This implementation of idèles is based on [Her2021]. An extensive exposition of properties, design choices and two applications can be found there.

AUTHORS:

  • Mathé Hertogh (2021-07): initial version based on [Her2021]

class adeles.idele.Idele(parent, infinite, finite)

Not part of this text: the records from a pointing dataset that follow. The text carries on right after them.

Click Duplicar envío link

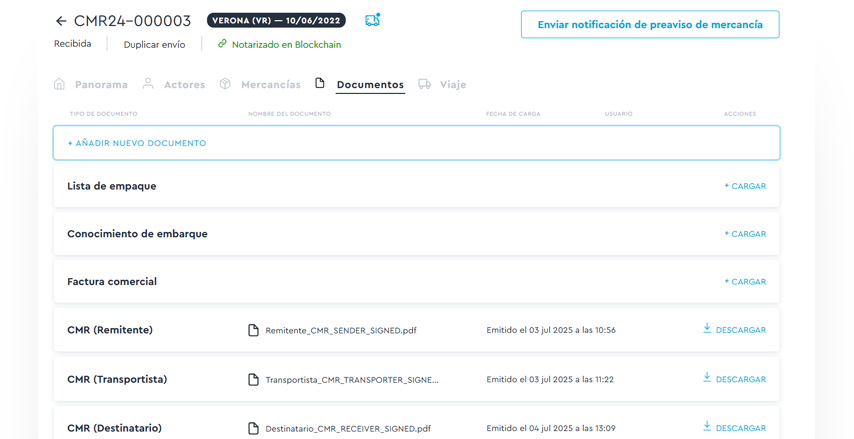[x=154, y=44]
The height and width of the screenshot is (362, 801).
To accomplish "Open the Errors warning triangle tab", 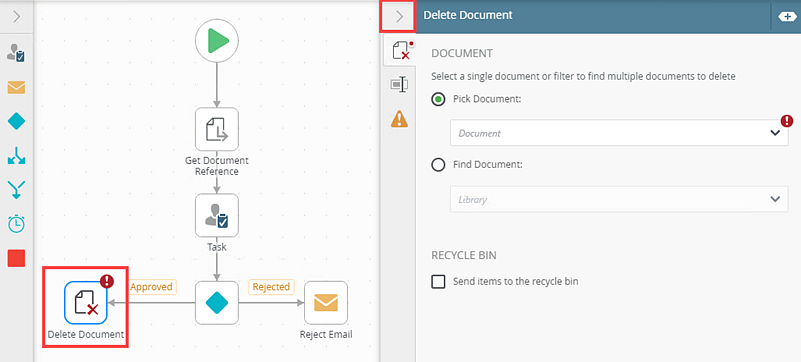I will (x=399, y=118).
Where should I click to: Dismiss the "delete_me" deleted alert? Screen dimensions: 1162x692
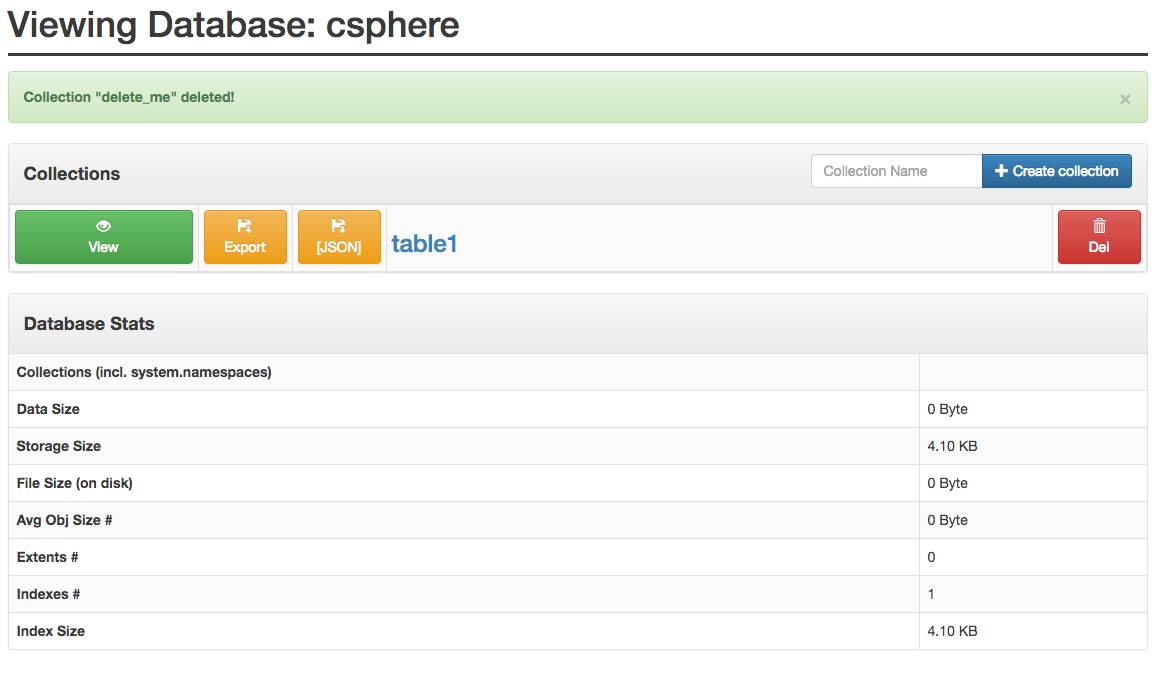1125,99
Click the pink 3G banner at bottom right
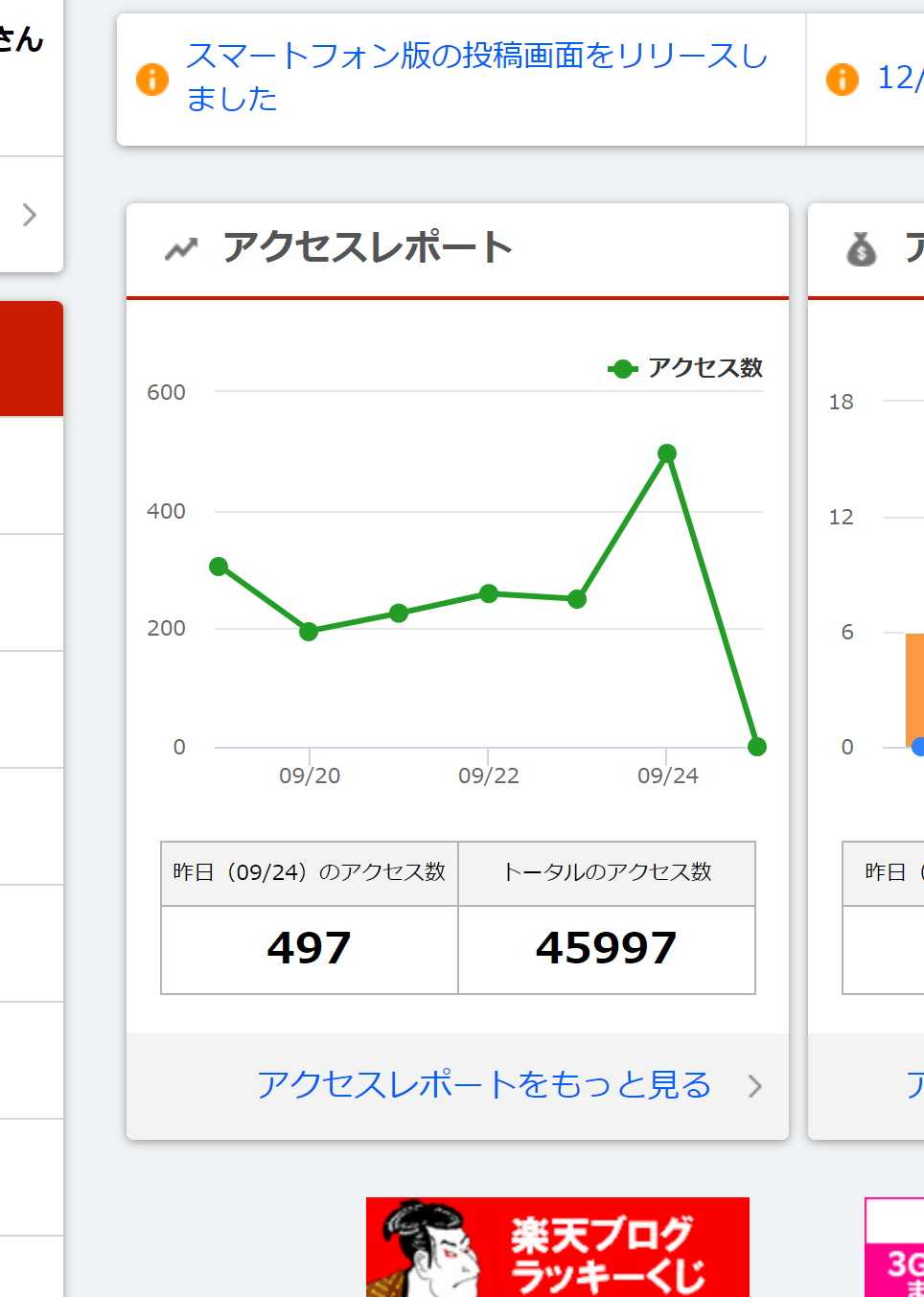The width and height of the screenshot is (924, 1297). tap(894, 1247)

Bases: sage.structure.element.MultiplicativeGroupElement

Idèle over a Number Field

REFERENCES:

Section 3.6 of [Her2021].

__init__(parent, infinite, finite)

Construct an idèle

INPUT:

  • parent – an idèle group of some number field \(K\); the parent

  • infinite – a list of length \(r+s\) (for \((r,s)\) the signature of \(K\)) whose first \(r\) entries lie in RIF and whose last \(s\) entries lie in CIF and none of whose entries equals zero. If \(r+s=1\), then we also accept a single non-zero element in RIF/CIF.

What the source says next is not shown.